DATA SECTION:

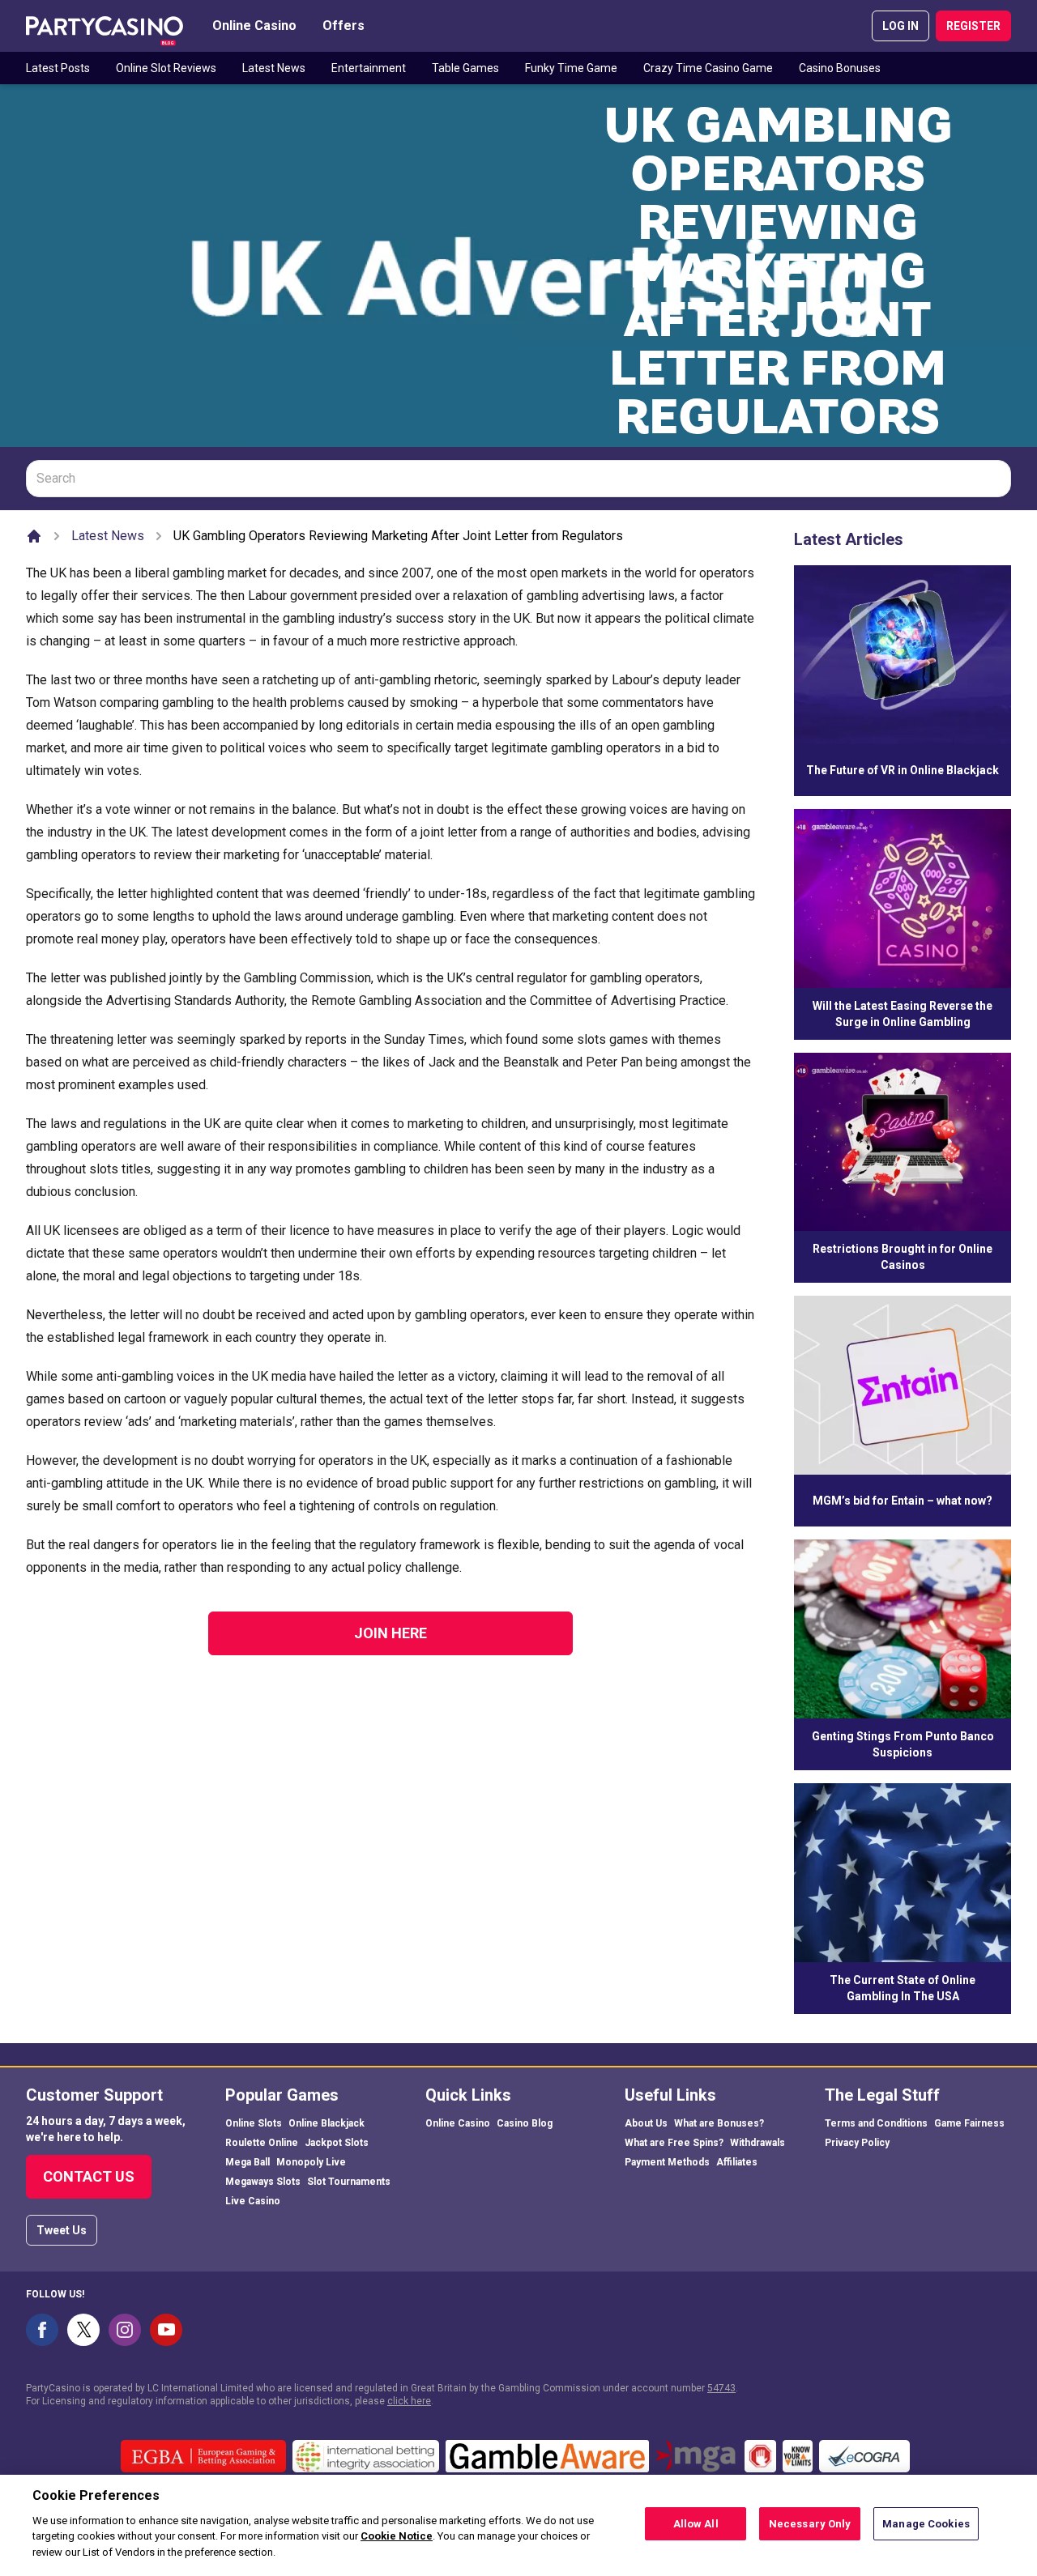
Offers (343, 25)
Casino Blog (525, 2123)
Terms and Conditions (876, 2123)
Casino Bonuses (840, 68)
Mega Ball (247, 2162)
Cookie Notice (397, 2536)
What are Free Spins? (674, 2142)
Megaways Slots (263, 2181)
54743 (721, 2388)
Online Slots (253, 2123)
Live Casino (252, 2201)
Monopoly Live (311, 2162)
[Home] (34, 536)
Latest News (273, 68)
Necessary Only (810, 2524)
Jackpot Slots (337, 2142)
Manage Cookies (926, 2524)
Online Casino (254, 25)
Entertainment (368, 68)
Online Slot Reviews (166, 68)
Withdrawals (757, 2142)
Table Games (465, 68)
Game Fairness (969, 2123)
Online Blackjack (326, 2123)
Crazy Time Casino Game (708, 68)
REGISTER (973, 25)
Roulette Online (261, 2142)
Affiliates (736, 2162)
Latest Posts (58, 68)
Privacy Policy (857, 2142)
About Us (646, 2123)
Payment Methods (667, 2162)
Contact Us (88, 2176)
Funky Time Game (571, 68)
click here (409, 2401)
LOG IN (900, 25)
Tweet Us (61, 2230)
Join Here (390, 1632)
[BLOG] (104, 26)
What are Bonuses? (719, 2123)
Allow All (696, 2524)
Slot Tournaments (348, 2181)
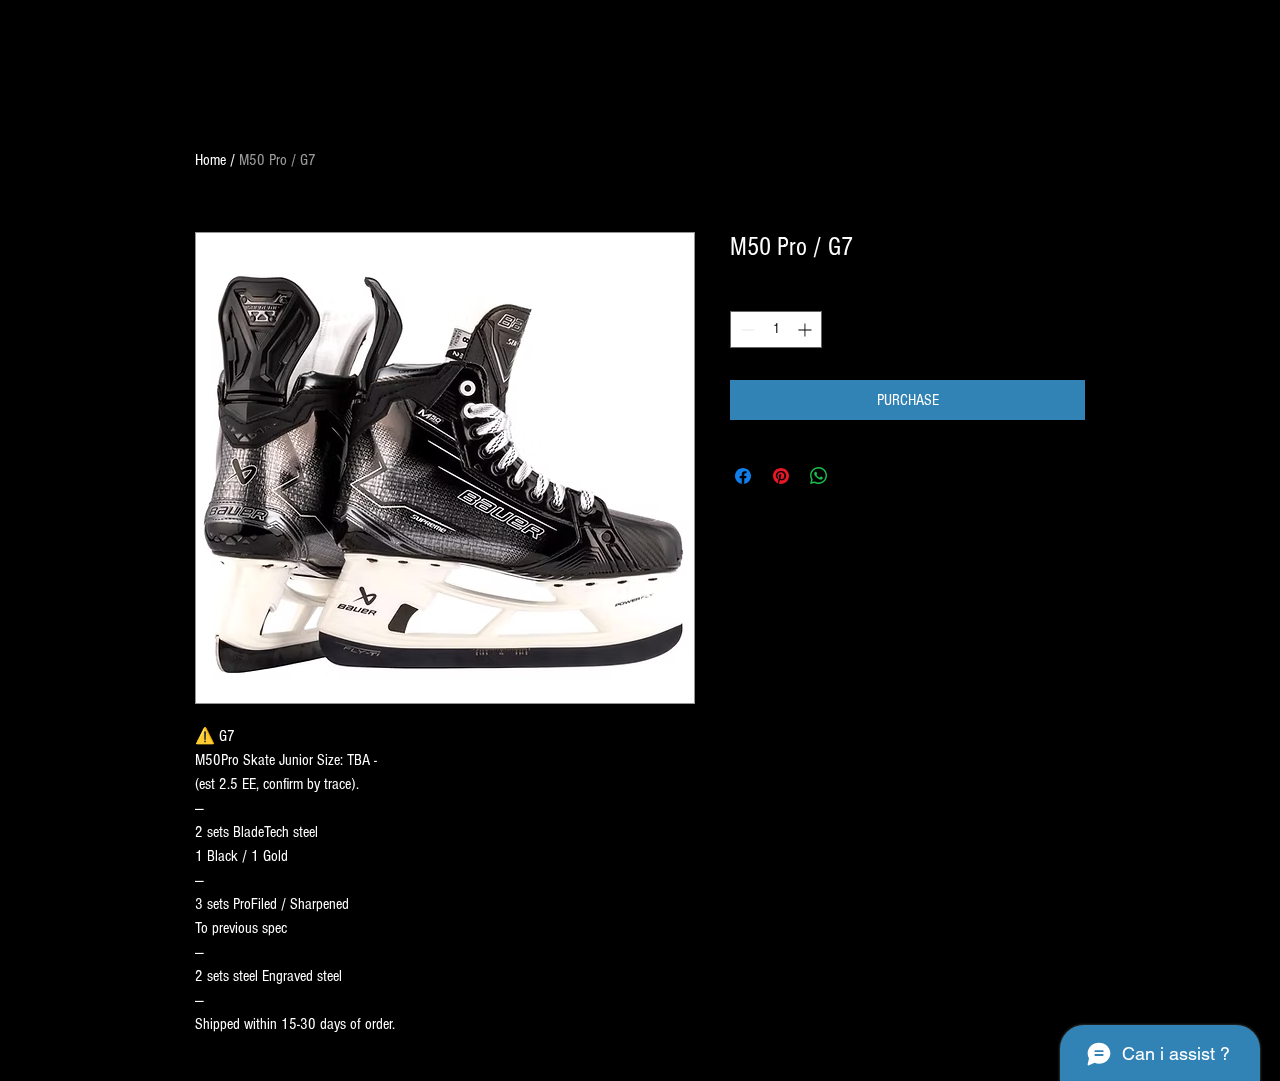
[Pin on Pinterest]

---

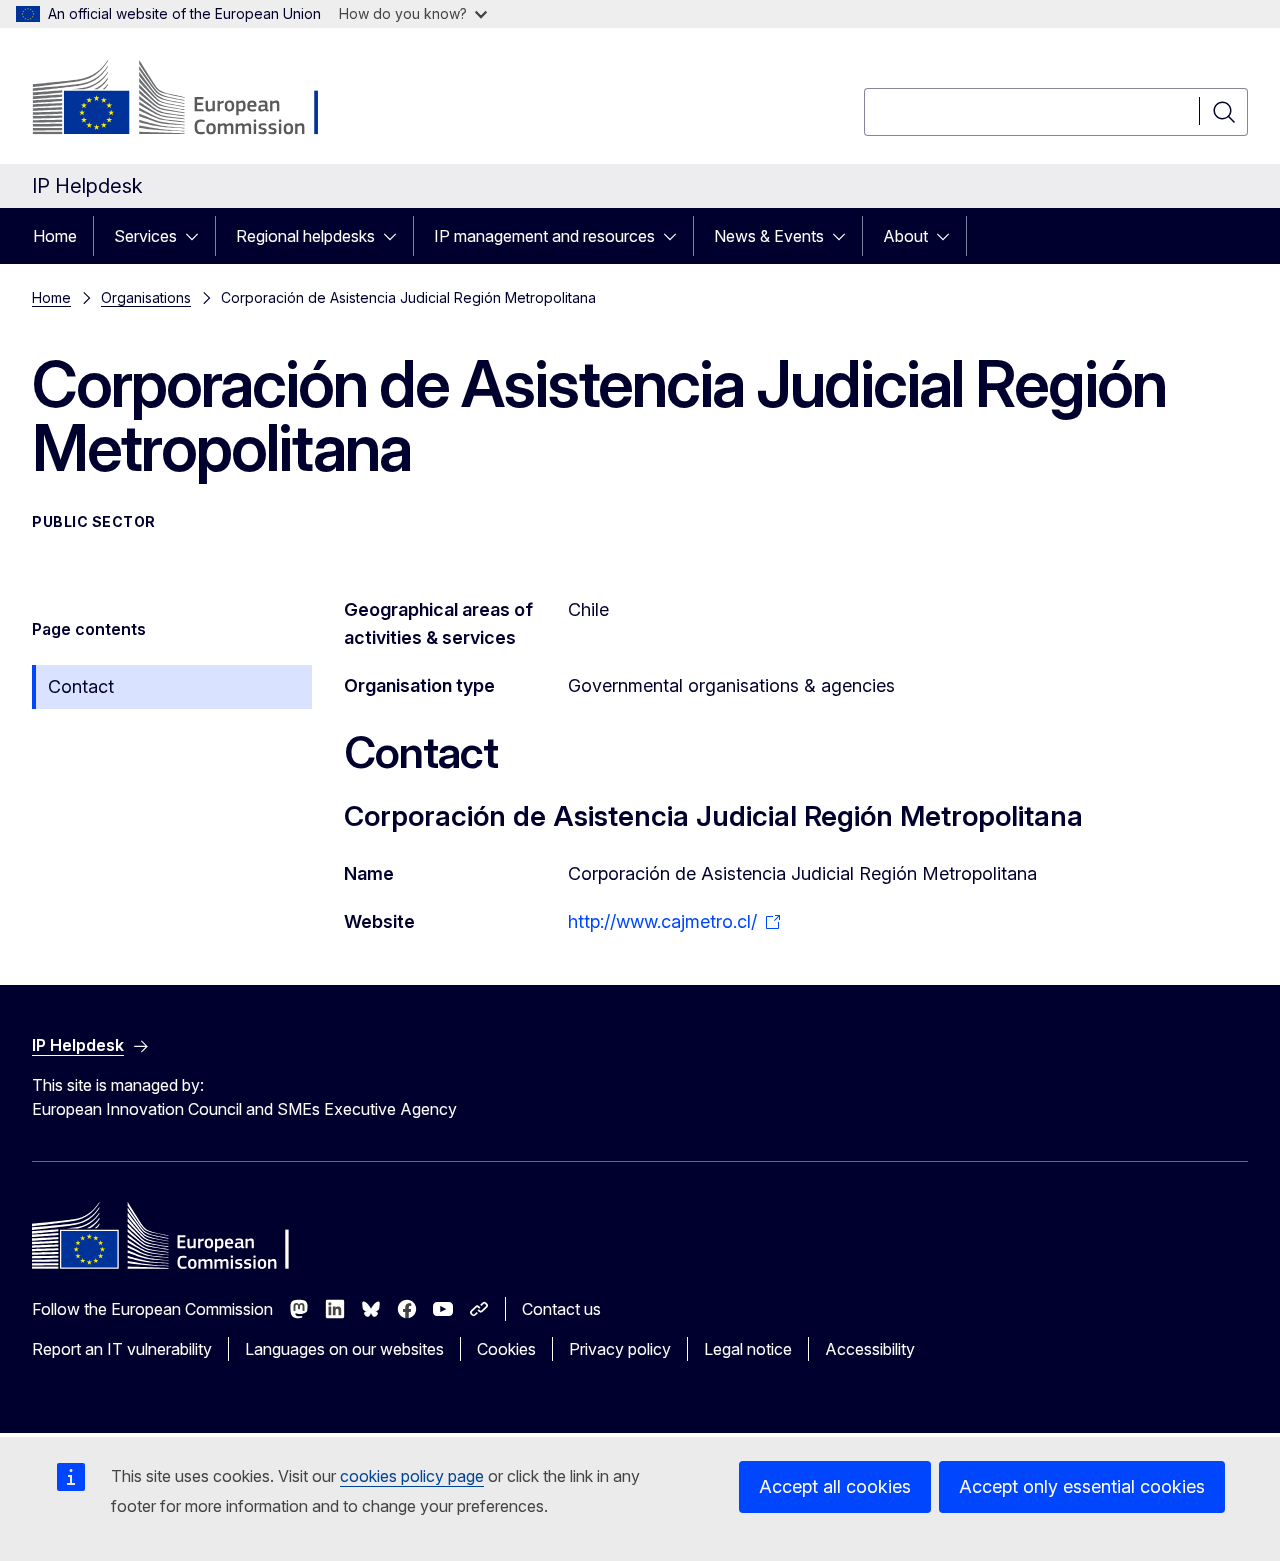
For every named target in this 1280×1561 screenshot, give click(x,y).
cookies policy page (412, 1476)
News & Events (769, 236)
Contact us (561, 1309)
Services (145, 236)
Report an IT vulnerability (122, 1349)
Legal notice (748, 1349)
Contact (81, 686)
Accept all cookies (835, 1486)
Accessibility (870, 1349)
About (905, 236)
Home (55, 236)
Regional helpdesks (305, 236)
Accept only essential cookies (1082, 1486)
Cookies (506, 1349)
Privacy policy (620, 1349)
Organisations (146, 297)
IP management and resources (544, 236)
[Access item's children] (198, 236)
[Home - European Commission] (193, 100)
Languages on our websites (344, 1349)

DESCRIPTION OF THE TASK: All lines above from the line with "Contact (81, 686)" through the line with "Organisations (146, 297)", both included, are to be set down exactly, with nothing else.

EXERCISE ANSWER:
Contact (81, 686)
Accept all cookies (835, 1486)
Accessibility (870, 1349)
About (905, 236)
Home (55, 236)
Regional helpdesks (305, 236)
Accept only essential cookies (1082, 1486)
Cookies (506, 1349)
Privacy policy (620, 1349)
Organisations (146, 297)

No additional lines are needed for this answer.